Joan Pau Verdier, « la graine d'ananar » d'Oc !

Frangin d’un Léo Ferré d’Occitanie, Joan Pau Verdier jacte et s’accorde une langue multiple, « c’est savoir te parler malgré les dictionnaires ».Il déploie de sa voix chaude et grave des vers chantés de la langue verte et française, en litanies d’oc sur des angliches rapsodies folk rock, blues jazz, reggae… aux timbres d’anarchie de l’En-dehors. Il décanille les frontières depuis 1973 et nous sort un nouvel opus « Les rêves gigognes » (2010). Encore de nouveaux horizons et, cerise sur le gâteau, Joan Pau nous offre, comme un Cri dans un tableau, la réédition en CD de « Tabou-le-Chat » (1977), chef d’œuvre absolu ainsi que « Le Chantepleure » (1979) et en plus une scène dans son pays, le 5 février. C’est trop ! Encore bravo, merci. Fraternité l’anartiste !
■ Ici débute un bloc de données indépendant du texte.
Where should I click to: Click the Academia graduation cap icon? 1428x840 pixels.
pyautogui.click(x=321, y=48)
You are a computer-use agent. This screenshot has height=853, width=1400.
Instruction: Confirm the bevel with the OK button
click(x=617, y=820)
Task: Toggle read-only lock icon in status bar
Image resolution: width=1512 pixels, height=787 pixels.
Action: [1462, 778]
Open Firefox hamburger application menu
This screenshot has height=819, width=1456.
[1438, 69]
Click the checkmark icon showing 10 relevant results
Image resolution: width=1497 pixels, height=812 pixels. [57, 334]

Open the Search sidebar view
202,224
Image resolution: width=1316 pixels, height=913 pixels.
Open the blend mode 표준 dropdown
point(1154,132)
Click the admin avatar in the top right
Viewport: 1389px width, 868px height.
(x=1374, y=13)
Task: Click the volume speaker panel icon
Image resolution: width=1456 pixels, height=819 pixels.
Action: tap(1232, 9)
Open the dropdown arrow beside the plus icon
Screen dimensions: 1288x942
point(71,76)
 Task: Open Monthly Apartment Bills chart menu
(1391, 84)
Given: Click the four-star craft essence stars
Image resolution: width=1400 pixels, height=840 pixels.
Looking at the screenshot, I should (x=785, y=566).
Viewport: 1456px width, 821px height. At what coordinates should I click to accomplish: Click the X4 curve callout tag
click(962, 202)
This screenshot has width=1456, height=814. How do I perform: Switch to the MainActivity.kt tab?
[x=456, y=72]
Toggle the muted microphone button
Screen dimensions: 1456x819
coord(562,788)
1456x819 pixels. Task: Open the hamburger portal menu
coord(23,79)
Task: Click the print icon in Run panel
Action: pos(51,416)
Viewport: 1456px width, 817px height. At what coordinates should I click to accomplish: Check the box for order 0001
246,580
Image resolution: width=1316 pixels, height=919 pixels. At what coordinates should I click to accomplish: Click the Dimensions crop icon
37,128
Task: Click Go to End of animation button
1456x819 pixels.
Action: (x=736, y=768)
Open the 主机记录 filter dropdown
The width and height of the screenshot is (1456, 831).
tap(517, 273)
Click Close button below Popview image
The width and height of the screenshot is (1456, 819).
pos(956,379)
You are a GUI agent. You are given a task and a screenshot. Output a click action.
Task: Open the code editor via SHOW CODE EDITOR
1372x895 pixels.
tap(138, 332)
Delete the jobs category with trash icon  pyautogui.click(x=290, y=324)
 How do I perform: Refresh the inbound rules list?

Tout a commencé par un article dans Sud-Ouest de janvier 2011 informant de la sortie de son album Les rêve gigognes. Le Bartos me l’a brandi sous le pif en me piaillant son amour de ces régions retirées, qui aurait comme raison d’être un nom, celui de Joan Pau Verdier ! Déjà ado parfait parigo tête de veau boutonneux en banlieue, le Franckos ne rêvait que d’une chose : se barrer de ces contrées polluées et surpeuplées à outrance. L’oreille collée au poste radio, il déménageait déjà de la pensée en voyages lointains. De José Arthur sur France Inter qui surnommait Joan Pau : le cocker, du fait de sa crinière rebelle, à Claude Villers, qui un soir squatta la station Auber pour inviter en direct dans son émission Joan Pau, Djamel Allam le kabyle… à venir réveiller les rats des villes du métro boulot dodo tombeau. J’y étais pardi, quel pied ! Puis je l’ai revu entre autre au Soleil dans la tête, un café-théâtre à Champigny (94), ancêtre par l’esprit du Forum Léo Ferré à Ivry sur Seine. Il a débuté à se chauffer du bois aux planches des cafés théâtres avec sa guitare en bandoulière, comme du temps de son premier 33 tours Occitania Sempre / Occitanie toujours en 1973, sobre et dépouillé avec moitié de face en occitan et l’autre en français. Sur scène il électrisait son public. II se démenait aux accents rock coco. Figurez-vous que Joan Pau a toujours refusé de se laisser enfermer dans les carcans des intégristes occitans, qui le conspuaient d’être entré chez une major pour cultiver son art de la chanson et se mélanger les pinceaux entre la langue franchouille et l’occitane. Gilou Servat depuis sa Bretagne, encore un autre insoumis aux dogmes en vigueur, avait raisonné tout comme lui. Ces deux poètes que j’admire se ressemblent.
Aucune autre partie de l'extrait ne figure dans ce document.